Regarding our own, current crisis, I wonder if Kennedy is deliberately offering us a "hopeful" example of past responses to a similar crisis? The American people managed to overcome the dual blows of a Great Depression and a second Great War, and maybe, in learning how they coped with their disasters, we can find some sort of positive comfort as we seek a way out of our own? I guess, at this introductory point in my reading of Kennedy, I believe his volume will be an optimistic one, a tale of great misfortunes successfully endured, a people in travail finding a happy solution to their distresses, finding their "Freedom from Fear."
But, of course to my skeptical mind, this begs the following suite of questions (answerable only after I've read all 800 + pages of his narrative!):
1. Is the message of the past presented by Kennedy truly applicable to our current situation?
2. Just because the generations of 1920 - 1950 lived through their disasters, will we be able to find as happy a solution to our own?
3. Do we today, as those before us, still have nothing more to fear than fear itself?
01-07-2009 02:38 PM
I was able to pick up this series on sale a few years ago and yes, there is a lifetime of great reading in it. And some things I'm sure I'll never get around to reading, like Huygens's Treatise on Light.
BTW,the listing given in the Wikipedia page is for the original (1954) edition. The second edition has added some more current works and has made other changes (for example, Tristram Shandy is no longer in the set).
But it would make a great high school or even college graduation gift for someone who wanted to give something of lasting value. And while it's not cheap, at around $1,000 street price, on a per volume basis that's only $17 per volume, which for a hardback book of such extraordinary content isn't bad. (And it sometimes comes on sale for considerably less than $1,000.)
And one nice thing about this set, as opposed to an encyclopedia, is that it never goes out of date!
I think, therefore I drive people nuts.
01-08-2009 06:59 AM
Hmmm, things are getting a bit messy on this topic line already. I suppose we can try to get back on topic by discussing the matter originally started by Adelle (a discussion concerning "Freedom From Fear" by Kennedy) or we can continue this as a multi-threaded conversation including simultaneous but NON-interacting lines: one on Kennedy's book; another on the basic belief systems of various authors including theosophical premises regarding the proper number and gender of the diety(ies) so involved; and one more apparently on classic book sources including the various crusades... LOL, it might be necessary then to assign distinguishing tags to the various sub-threads so we know just which issue is being addressesd by each of the contributors.

What you are asked to do:
Answer these questions from the forum thread above.
(a) How many pages long does the thread say Kennedy's narrative is?
(b) What does the thread give as the per-volume cost of the series at its street price?
(c) Which work does the thread say is no longer in the set in the second edition?

Data section:

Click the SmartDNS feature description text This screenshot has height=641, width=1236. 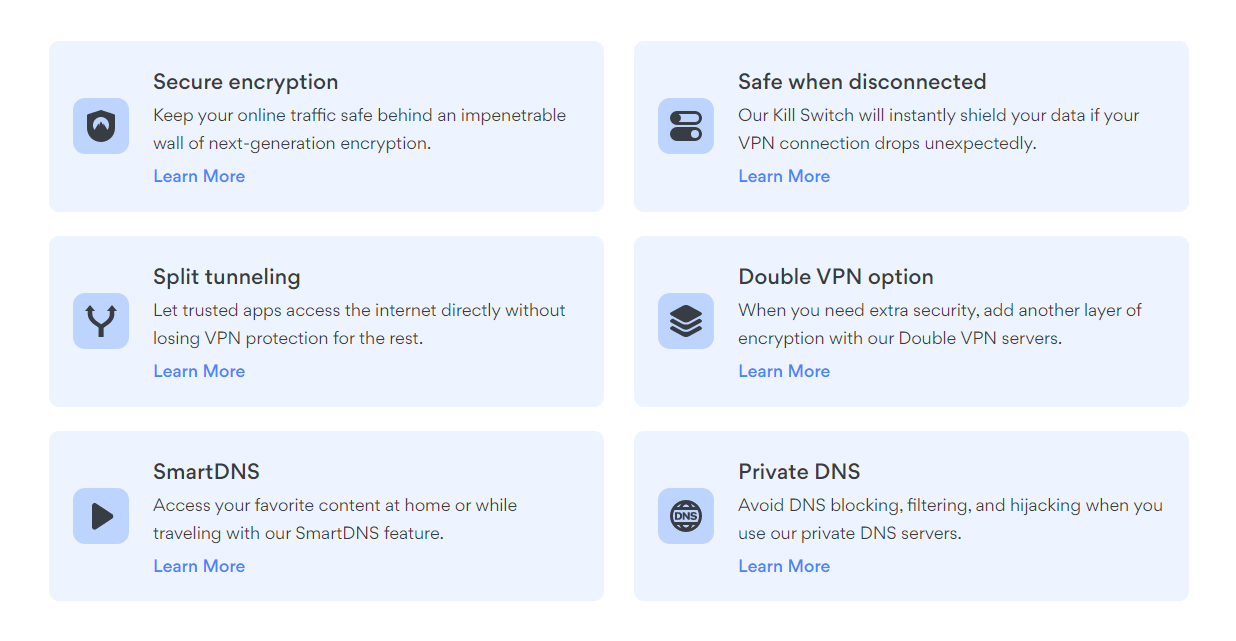(x=335, y=519)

Written answer:
(a) 800+ pages
(b) $17 per volume
(c) Tristram Shandy